SMOTE: Synthetic Minority Over-sampling Technique

sklearn SMOTE

  • Create “synthetic” examples rather than by over-sampling with replacement.

  • Inspired by a technique of data augmentation that proved successful in handwritten character recognition.

  • The minority class is over-sampled by taking each minority class sample and introducing synthetic examples along the line segments joining any/all of the kk minority class nearest neighbors.

  • kk is chosen depending upon the amount of over-sampling required.

SMOTE idea

  • Take the difference between the feature vector (sample) under consideration and its nearest neighbor.

  • Multiply this difference by a random number between 0 and 1, and add it to the feature vector under consideration.
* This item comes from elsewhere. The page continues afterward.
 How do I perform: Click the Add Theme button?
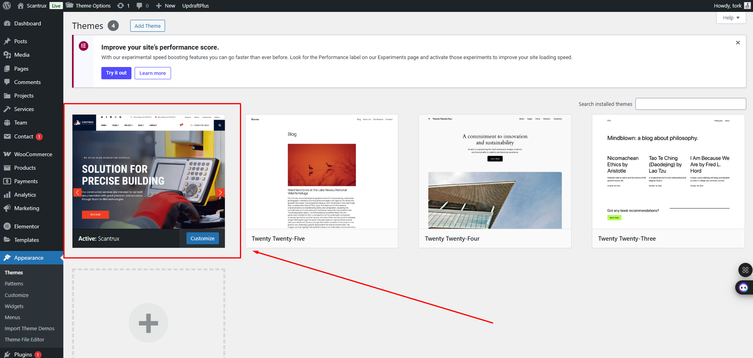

  • This causes the selection of a random point along the line segment between two specific features.

  • This approach effectively forces the decision region of the minority class to become more general.

Using SMOTE

class imblearn.over_sampling.SMOTE(sampling_strategy=‘auto’, random_state=None, k_neighbors=5, m_neighbors=‘deprecated’, out_step=‘deprecated’, kind=‘deprecated’, svm_estimator=‘deprecated’, n_jobs=1, ratio=None)

Class to perform over-sampling using SMOTE.

This object is an implementation of SMOTE - Synthetic Minority Over-sampling Technique as presented in this paper.

from imblearn.over_sampling import SMOTE

smote_pipe = make_imb_pipeline(
    SMOTE(), StandardScaler(), LogisticRegression(max_iter=1000)
)
scores = cross_validate(
    smote_pipe, X_train, y_train, cv=10, scoring=("roc_auc", "average_precision")
)
pd.DataFrame(scores).mean()
fit_time 1.202060 score_time 0.012149 test_roc_auc 0.963030 test_average_precision 0.736545 dtype: float64
  • We got higher average precision score with SMOTE in this case.

  • These are rather simple approaches to tackle class imbalance.

  • If you have a problem such as fraud detection problem where you want to spot rare events, you can think of this problem as anomaly detection problem and use algorithms such as isolation forests.

  • If you are interested in this area, it might be worth checking out this book on this topic. (I’ve not read it.)

    • Imbalanced Learning: Foundations, Algorithms, and Applications

    • It’s available via UBC library.